● **TASK OBJECTIVE**: Pick out each line below that contains the word "field", and copy those lines.

● **STORED ROWS**:
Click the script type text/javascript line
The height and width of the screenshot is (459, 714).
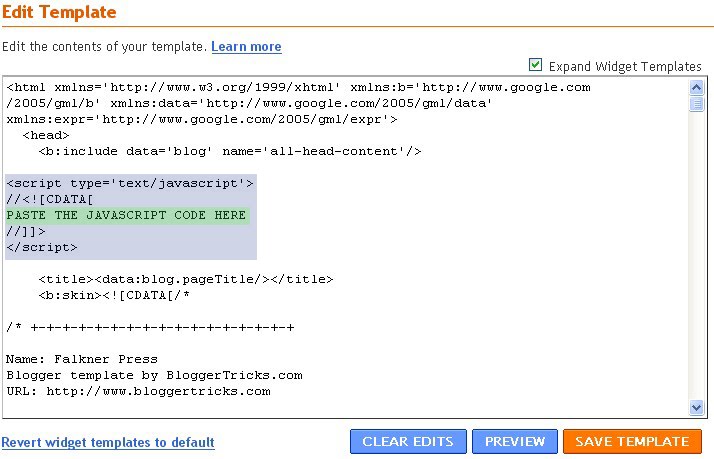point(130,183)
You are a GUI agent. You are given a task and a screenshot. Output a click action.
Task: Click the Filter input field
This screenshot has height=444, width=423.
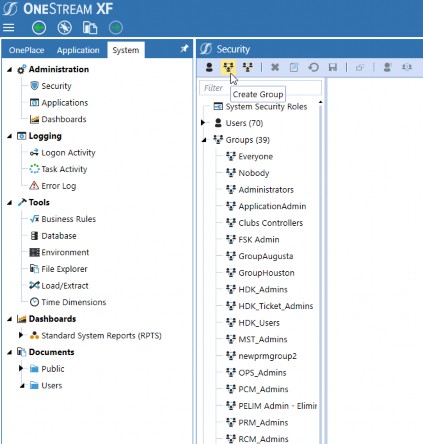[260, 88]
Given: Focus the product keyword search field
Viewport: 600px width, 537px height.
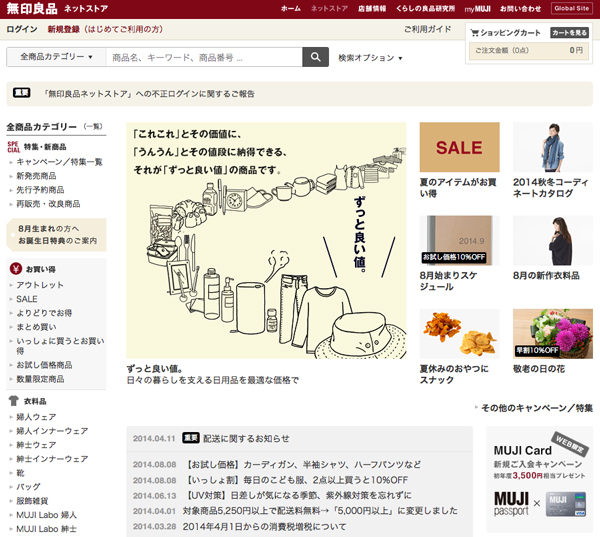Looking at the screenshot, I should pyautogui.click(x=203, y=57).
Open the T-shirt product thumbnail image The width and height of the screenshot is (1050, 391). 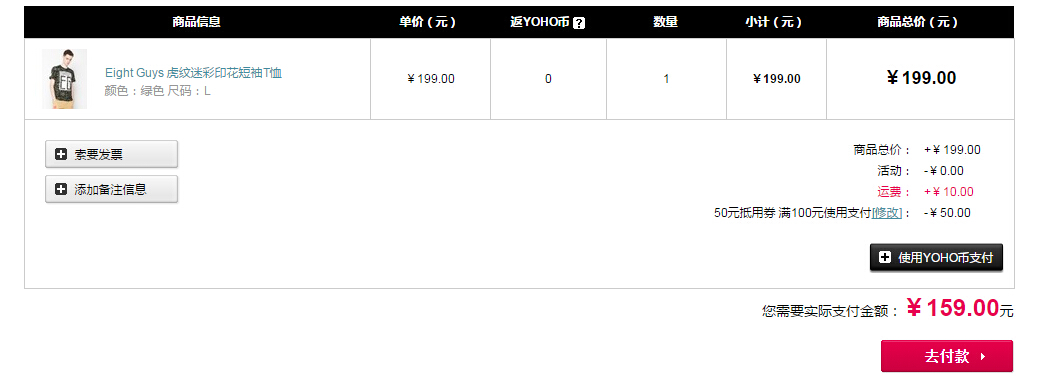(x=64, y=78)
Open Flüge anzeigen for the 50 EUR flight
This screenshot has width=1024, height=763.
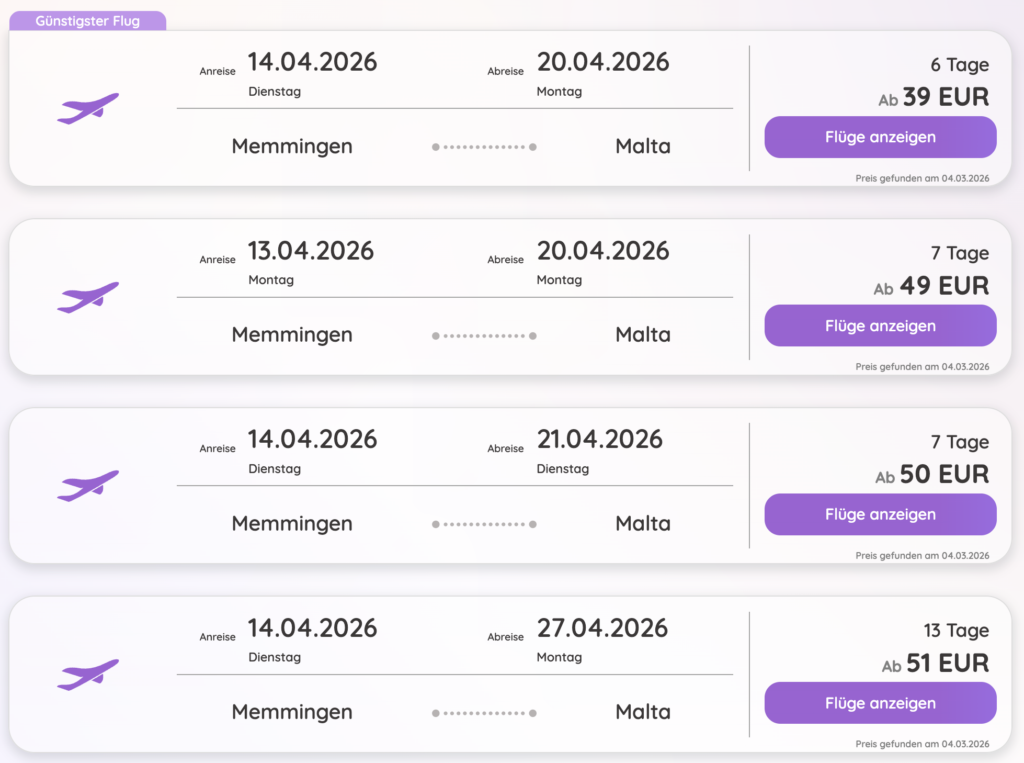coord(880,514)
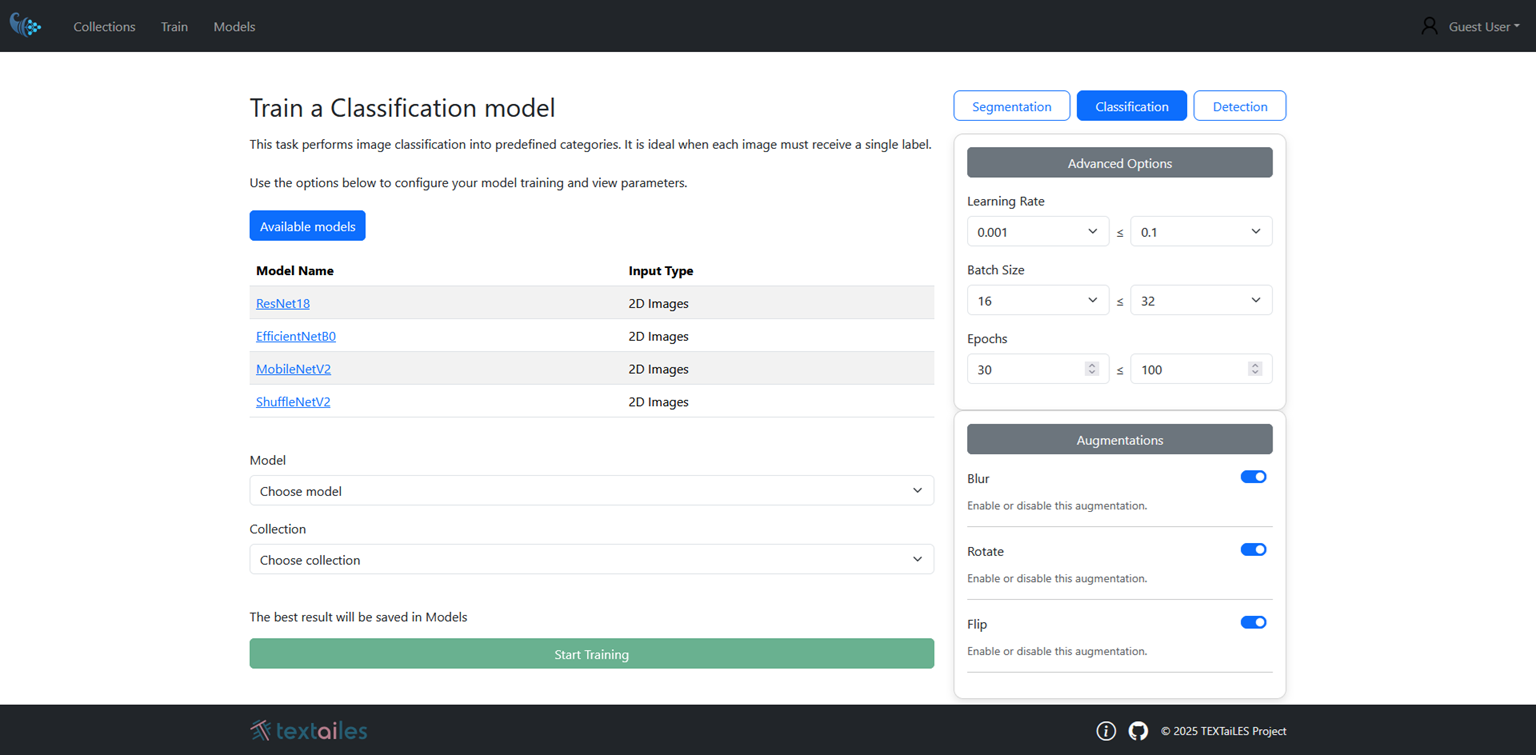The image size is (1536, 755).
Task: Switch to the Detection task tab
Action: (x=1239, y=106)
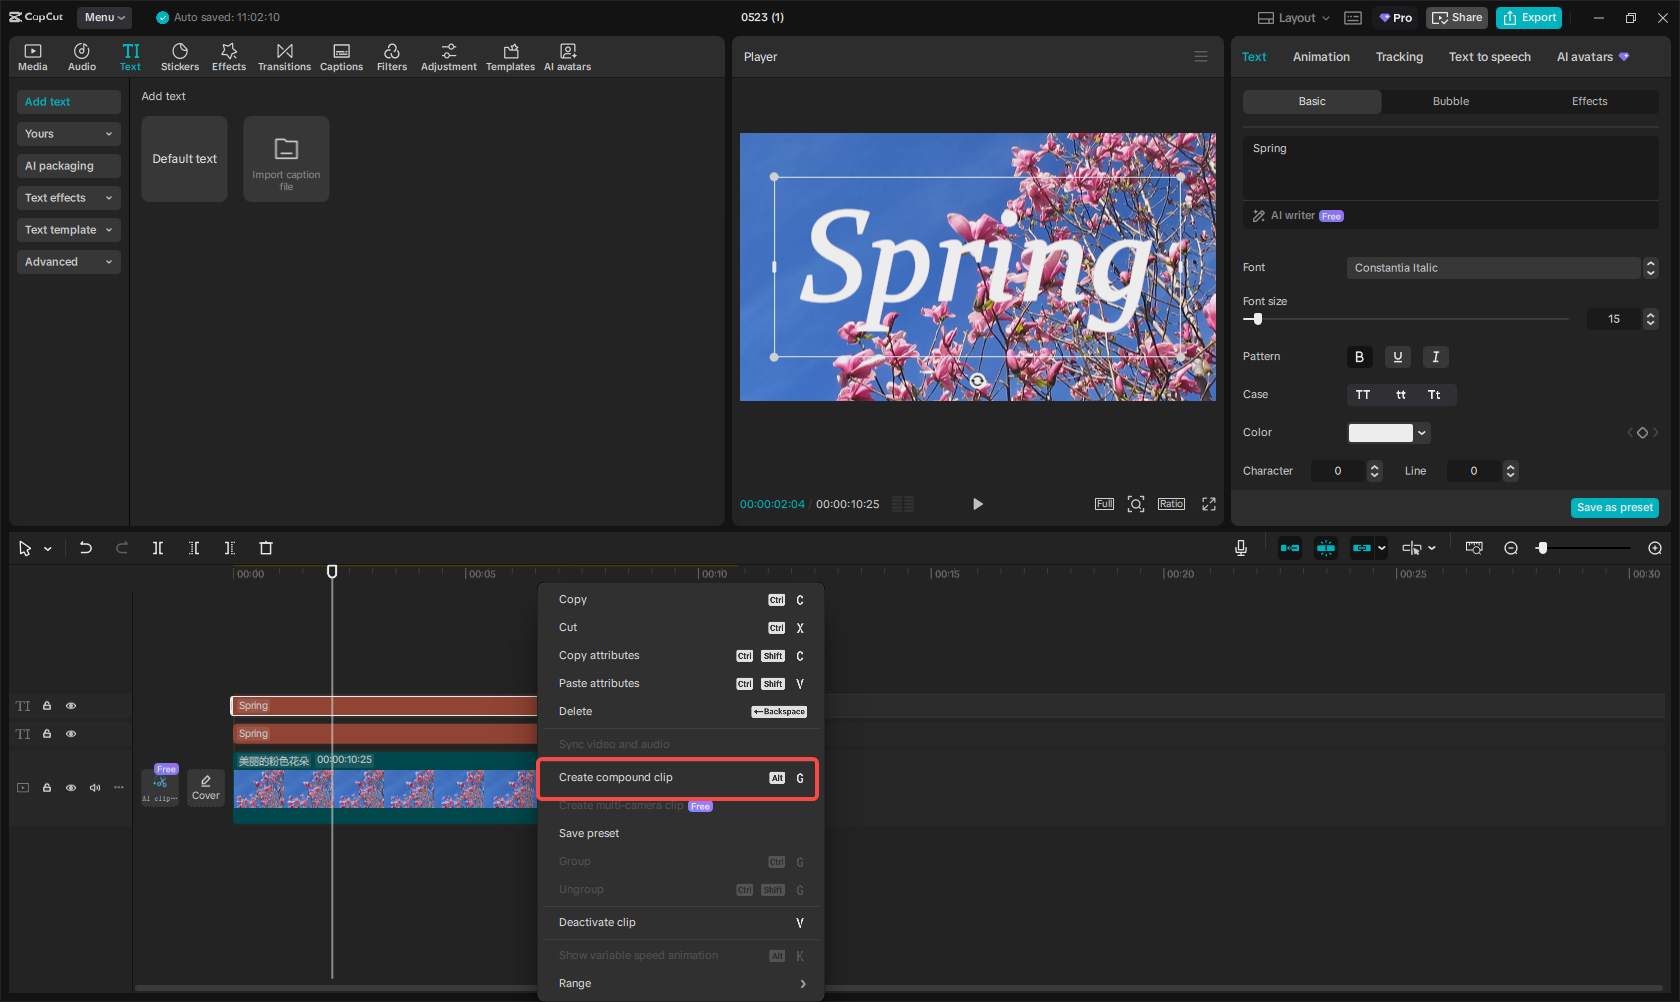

● **EXERCISE ANSWER**:
Task: Click the Filter input field
Given: Focus the product keyword search field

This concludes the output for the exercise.